Der Senat teilt die Auffassung des Berufungsgerichts, wonach der bisher festgestellte Sachverhalt zur Beurteilung nicht ausreicht:

Auf den von der Klägerin durchgeführten Eisenbahntransport sind (unbestrittenermaßen) die Einheitlichen Rechtsvorschriften für den Vertrag über die internationale Eisenbahnbeförderung von Gütern (CIM 1980) anzuwenden. Der Verjährung nach Art 58 § 1 CIM unterliegen nur frachtvertragliche Ansprüche, das sind Ansprüche, die aus einer Verletzung des Frachtvertrags resultieren, somit auch Ansprüche der befördernden Eisenbahn gegen den am Vertrag beteiligten Absender (Csoklich, Einführung in das Transportrecht, 261; Spera, Internationales Eisenbahn-Frachtrecht Art 58 CIM Rz 1).
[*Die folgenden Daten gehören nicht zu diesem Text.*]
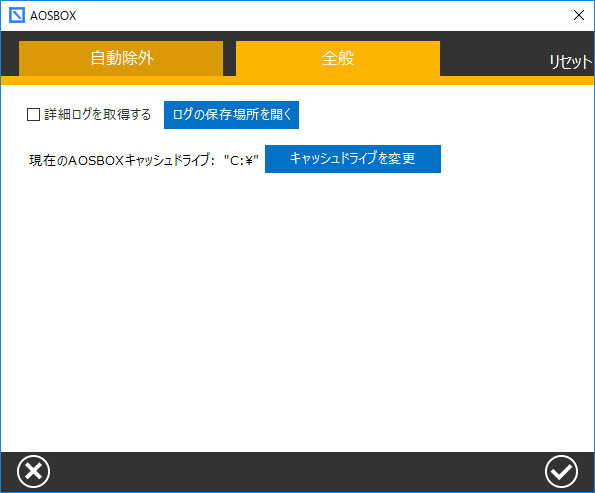Click the dark gap between the two tabs
The width and height of the screenshot is (595, 493).
click(230, 58)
Art 3 § 2 CIM, wonach die Eisenbahn zur Annahme von Gütern, deren Verladen, Umladen oder Abladen die Verwendung besonderer Vorrichtungen erfordert, nur verpflichtet ist, wenn die in Betracht kommenden Bahnhöfe über derartige Einrichtungen verfügen, kann zwar als Hinweis dafür aufgefasst werden, dass Umlade- und Abladearbeiten gegebenenfalls vom Frachtvertrag umfasst sein können. Aus dieser Bestimmung lässt aber nicht zwingend ableiten, dass derartige Leistungen unabhängig von der getroffenen Vereinbarung jedenfalls vom Frachtvertrag umfasst sind. Ein "Anspruch aus dem Frachtvertrag" im Sinn des Art 58 § 1 CIM setzt jedenfalls einen hinreichend engen sachlichen Zusammenhang mit dem Beförderungsvertrag selbst voraus (vgl Basedow, Münchner Kommentar zum HGB Band 7 Art 32 CMR Rz 10, der einen engen Zusammenhang mit dem Frachtvertrag für Zollleistungen bejaht, nicht aber für Lagerhaltung des Frachtführers).
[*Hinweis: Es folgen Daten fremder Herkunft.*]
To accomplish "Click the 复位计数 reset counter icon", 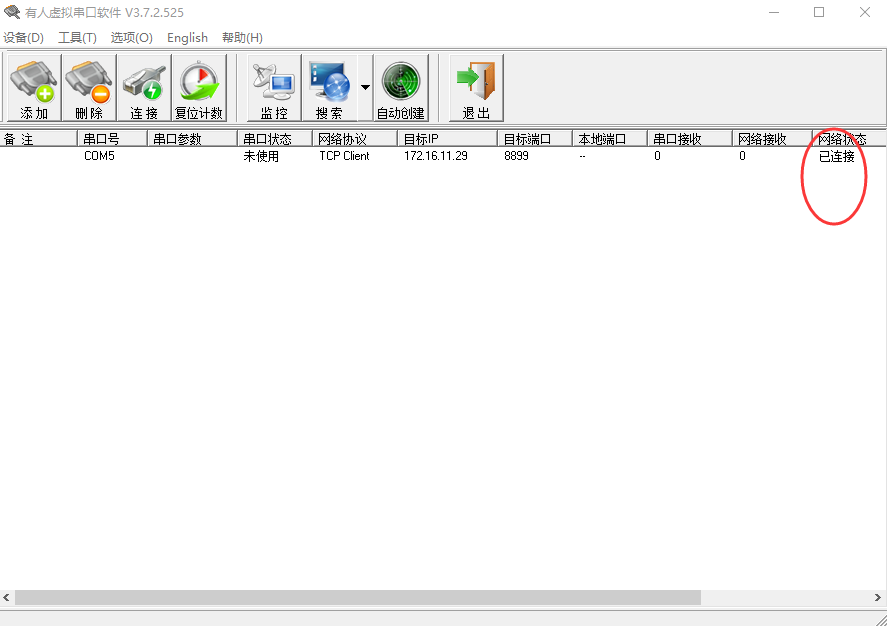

Der zu fordernde enge sachliche Zusammenhang mit dem Beförderungsvertrag wäre für "Umschlagsleistungen" (hier Umladung des Gutes von der Bahn auf ein Transportschiff), die (nach den Behauptungen der Klägerin) erst nach Erfüllung des Transportauftrages durch Übergabe an den im Frachtbrief vorgesehenen Empfänger vorgenommen werden, nicht gegeben.

Ob nun die vom Beklagten beauftragten (Umschlagarbeiten) Inhalt des Frachtvertrags wurden oder einen ausreichend engen sachlichen Zusammenhang zum Transportauftrag aufweisen, richtet sich zunächst nach dem Inhalt des Frachtbriefs. Er dient als - allerdings widerlegbarer (Schütz in Straube HGB³ § 426 Rz 3; Mutz in Münch Komm zum HGB Art 11 CIM Rz 4) - Beweis für Abschluss und Inhalt des Frachtvertrags (Art 11 § 3 CIM; Koller Transportrecht Art 11 CIM Rz 6; Mutz aaO Art 11 Rz 4). Seine Ausstellung und Annahme ist (zusammen mit der Annahme des Gutes) auch Voraussetzung für das Zustandekommen des der CIM unterliegenden Frachtvertrags (Art 11 § 1 CIM; Schütz aaO § 426 Rz 1; Mutz aaO Art 11 Rz 2, 3 und 4; Koller aaO Art 11 CIM Rz 4 und 6).

Das Erstgericht hat - von der Annahme ausgehend, Verladearbeiten seien nach Art 3 § 2 CIM jedenfalls vom Transportauftrag umfasst - keine Feststellungen zum Inhalt des Frachtbriefs getroffen. So steht insbesondere nicht fest, wer nach dem Inhalt des Frachtvertrags Empfänger des Gutes in Antwerpen war, eine Bestimmung, die nach Art 13 lit b CIM zwingend in den Frachtbrief aufgenommen werden musste. Es steht auch nicht fest, ob der Transportauftrag durch Übergabe des Transportguts an den vorgesehenen Empfänger vor Durchführung der Umschlagarbeiten beendet war. Es kann daher noch nicht beurteilt werden, ob die von der Klägerin verrechneten Umschlagarbeiten (wie der Beklagte meint) noch im Rahmen des Frachtvertrags oder in einem engen sachlichen Bezug zu diesem vorgenommen wurden und ob sie gleich dem Frachtvertrag den Verjährungsbestimmungen des Art 58 CIM unterliegen.

Die Aufhebung des erstgerichtlichen Urteils zur neuerlichen Entscheidung nach Verfahrensergänzung begegnet daher keinen Bedenken.

Die Kostenentscheidung beruht auf § 52 Abs 1 ZPO.